I get into fiction mainly because I enjoy getting sucked into a world or a different atmosphere; the fact that none of this **** actually happened is completely irrelevant to me.
Let me clarify my stance here bit more. By saying I don't understand fiction, I'm not attempting to take a moral stance which implies the non-fiction reader is somehow better or more stable than the fiction reader. As Esper above mentioned, a work of fiction (more so graphic novels, yet more so games) can be immersive enough to effectively promote suspension of disbelief. At that stage, when you've crossed that line, the concern I raised earlier no longer applies. But my concern was precisely about that mental exercise itself, the idea that when I'm sitting down with a book, I have to momentarily tune off my ontological radar and commit myself to what the author is selling. It's that act of crossing the line itself that I find counterintuitive.
I know once one get started on a fiction, it's super easy to like it. But that's the easy answer to my question. The reason I probably would not include a fiction book in my library (unless one day I want to study literature or something) is because of the very reason that it's immersive enough to fool my senses. It's that I don't understand the point of making that commitment to begin with. Hopefully this makes some sense.
Whether these things actually happened or not is a completely moot point because the way the works are written are capable of inspiring very real change in people.

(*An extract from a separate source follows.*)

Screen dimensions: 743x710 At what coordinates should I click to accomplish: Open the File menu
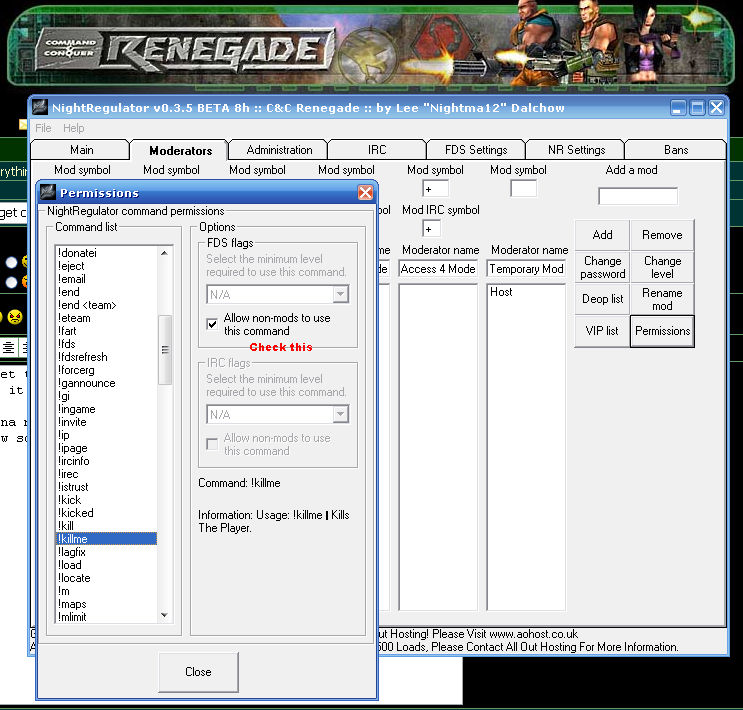click(x=43, y=128)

Well if that's the reason you read fiction, then I would actually understand where you're coming from (although in my case personally I'd resort to non-fiction for that same purpose). If you're studying fiction because of some therapeutic reason (like the one you mentioned), or as a commentary into real world issues (e.g. Voltaire's
Candide or Orwell's
Animal Farm). I admitted to these exceptions in my OP. My question was specifically about those people who choose to read fiction, to commit to a (usually large) novel or even a series thereof, only for the purposes of seeing how the plot develops, or what happens to the characters and so forth. That's the one aspect I have difficulty understanding.